● **Extract to read**:
Orlauskas became a water polo player in his youth and participated in several competitions, and was invited to the Soviet Union junior national team, but was forbidden to participate by his parents. With the Alytus team "Dzūkija", he became the champion of the Lithuanian Water Polo Championships in 2004. He was the president of the Lithuanian Water Polo Federation from 2007 to 2014. In 2010, he became a world water polo vice-champion with the Lithuanian veteran national team.

Orlauskas began a career in television in 1992, starting with the sitcom Bentski šou. He acted in or directed in several TV shows and sitcoms, including Kaimynai, Šeštadienio šou and Šou bulvaras. He cooperated with the internationally famous Russian comedian and actor Efim Shifrin in his March of Humor in 1998. He is the author of 36 commercially released songs, and acted in several movies, including Out of the Ashes and Dungeons & Dragons: Wrath of the Dragon God. He is the director of Komiko teatras (Lithuanian: "Comedian Theatre").

== Political career ==
=== Early career ===
In 2015, Orlauskas claimed that he was a member of New Union (Social Liberals) from 2000 to 2009 and Social Democrats from 2009 to 2011. In 2024, he claimed that he was only a member of New Union from 2002 to 2010.

With the New Union, he participated in the 2004 European Parliament election in Lithuania and parliamentary elections in 2004 and 2008, but was unsuccessful. From 2002 to 2011, he was a member of the municipal council of Kaunas District Municipality, and vice-mayor of the municipality from 2005 to 2007. In 2011, he was elected to the municipal council of Kaunas city on the Social Democratic list.

In August 2011, Orlauskas advanced Eduardas Vaitkus, then a member of the Labour Party and closely connected to Orlauskas, to become the temporary director of Kaunas Red Cross Hospital. He also personally participated when Vaitkus and representatives of the municipality physically breached into the locked director's office of the hospital. A few days later, the Kaunas City District Court ruled that the appointment of Vaitkus was illegal. In November 2011, the Presidium of the Social Democratic Party of Lithuania ruled that with such actions Orlauskas had undermined the party's reputation and expelled him from the party.

As an independent, Orlauskas ran with Order and Justice in the 2012 parliamentary election and with Lithuanian Freedom Union (Liberals) in 2016, both times unsuccessfully.

=== "Family March" activism ===
In 2020, Orlauskas began publicly promoting misinformation about Bill Gates and the efficacy of vaccines. After the 2020 parliamentary election, and the first proposal to legalize same-sex unions in Lithuania, Orlauskas announced his intention to organize the Great Family Defense March (Lithuanian: "Didysis šeimos gynimo maršas"), an automobile march from Klaipėda to Vilnius which would promote family values, oppose same-sex partnerships and "gender ideology", and protest plans to ratify the Istanbul Convention. Orlauskas claimed that the March would "fucking sweep away the whole Seimas" (Lithuanian: "nušluosim nafig visą tą Seimą") and would besiege the parliament until their demands are met. The march was held on 15 May 2021 in Vingis Park and saw over 10 thousand people attending. The march was greeted with a pre-recorded speech by President Gitanas Nausėda.

● **Provided data**:

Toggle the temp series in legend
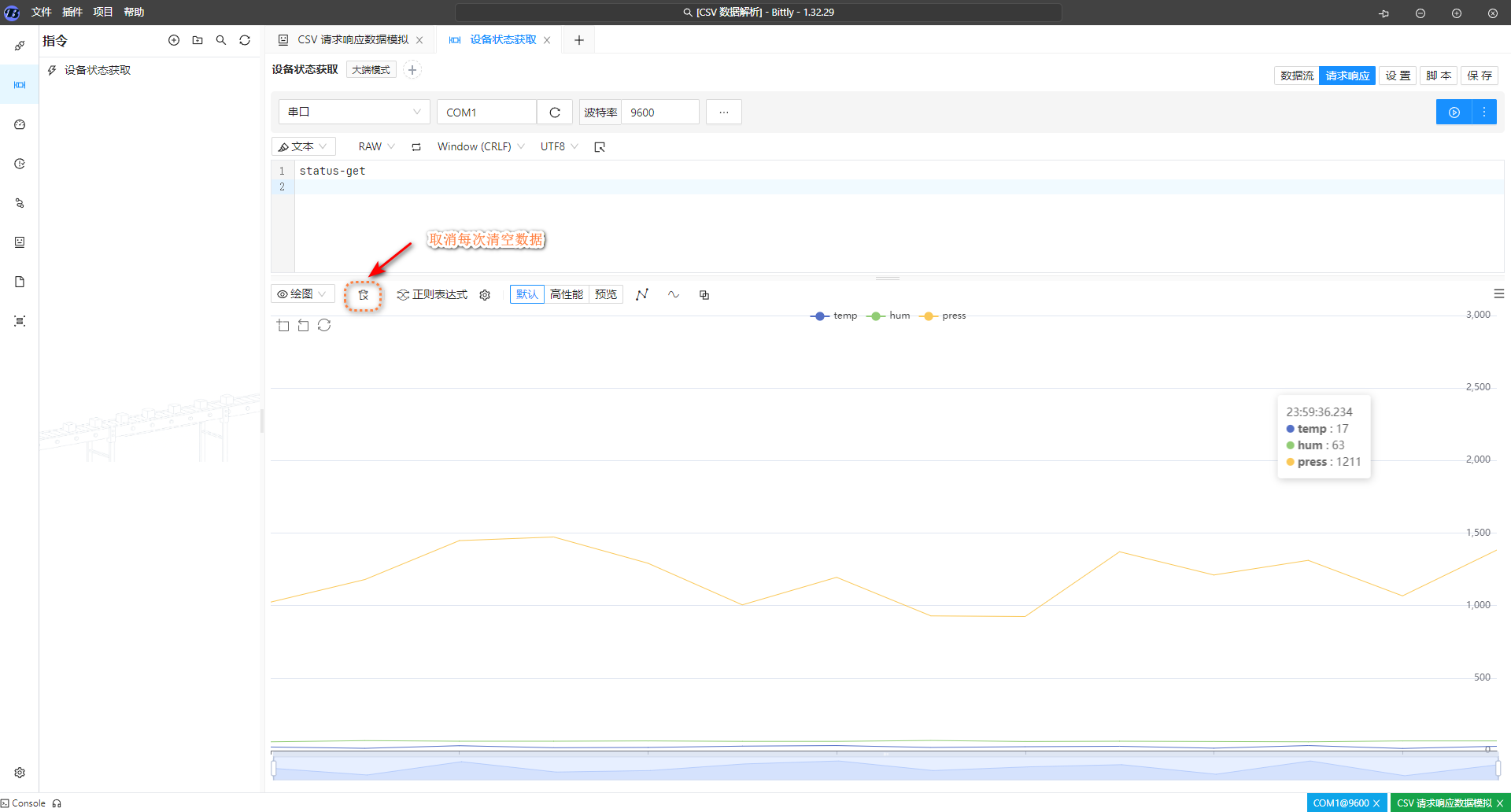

● **Work to complete**:
Answer these questions from the text about Orlauskas:
(a) In what year did he begin a career in television, and with which sitcom?
(b) During which years was he vice-mayor of Kaunas District Municipality?
(c) On what date and in what place was the march held?
The material has no connection to the text about Orlauskas.

● **Exercise output**:
(a) 1992, with the sitcom Bentski šou.
(b) From 2005 to 2007.
(c) On 15 May 2021, in Vingis Park.